Marina Keegan: Yale graduate’s boyfriend faces charges in crash
A New York man is facing charges in the Cape Cod crash that killed his girlfriend, Marina Keegan, a budding writer whose final words on friendship and the opportunity of youth gained national attention.
Michael Gocksch, 22, of Centerport, N.Y., has been summoned in Massachusetts for a hearing on charges that include motor vehicle homicide by reckless operation, the Associated Press reported. The Massachusetts State Police did not return requests for comment.
Keegan, 22, died in a rollover on Route 6, the highway that follows the curve of Cape Cod, as Gocksch drove her to her father’s birthday dinner. The 1997 Lexus drifted off the road, hit a guardrail and flipped twice, according to a police statement at the time of the accident. Both Keegan and Gocksch were wearing seat belts. Gocksch sustained minor injuries.
Keegan’s father has said that Gocksch fell asleep at the wheel. An initial police statement said speed did not appear to be a factor in the severity of the accident, the Boston Globe reported.

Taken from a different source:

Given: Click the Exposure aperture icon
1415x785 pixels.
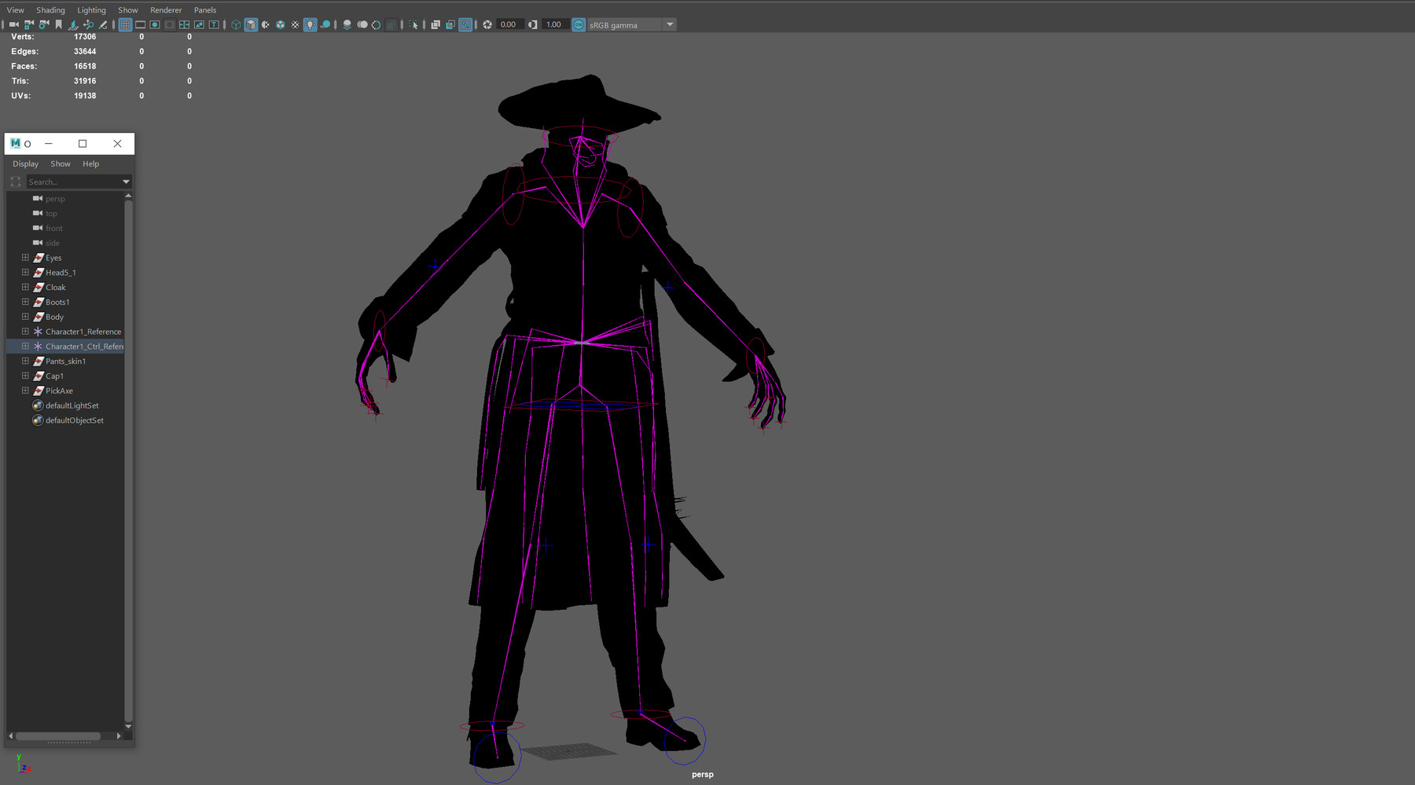Looking at the screenshot, I should tap(487, 24).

The hearing is scheduled for July 5 in Orleans (Mass.) District Court. If a magistrate who reviews the filing finds probable cause, a criminal complaint will be issued and an arraignment will be scheduled, the Cape Cod Times reported.
The couple had graduated from Yale University together days earlier.
“We don’t have a word for the opposite of loneliness, but if we did, I could say that’s what I want in life,” Keegan wrote in her final column for the Yale Daily News, posted online after her death. “What I’m grateful and thankful to have found at Yale, and what I’m scared of losing when we wake up tomorrow and leave this place.”
Keegan had taken a job as an editorial assistant at the New Yorker. Jack Hitt, who would have been her colleague, recalled his emotions when meeting her.
“I was elated by a rare feeling — the certainty that I had met a future associate, someone I would enjoy knowing and reading for the rest of my life,” Hitt wrote. “…For her family and friends, the grief is intimate and personal. But for some in our field — producers and editors, reporters and writers — the loss of Marina is a different kind of tragedy. We lost a talent before we got to know her.”
Gocksch and Keegan became friends after she beat him in the election for president of the College Democrats, the Globe said. Gocksch has remained close with the Keegan family after the accident.
“I told him that he needs to embrace life, and live life to the fullest, because that’s what Marina would want,” her father, Kevin Keegan, told the Globe. “She loved him, and that’s what’s getting us through, even after she’s gone.”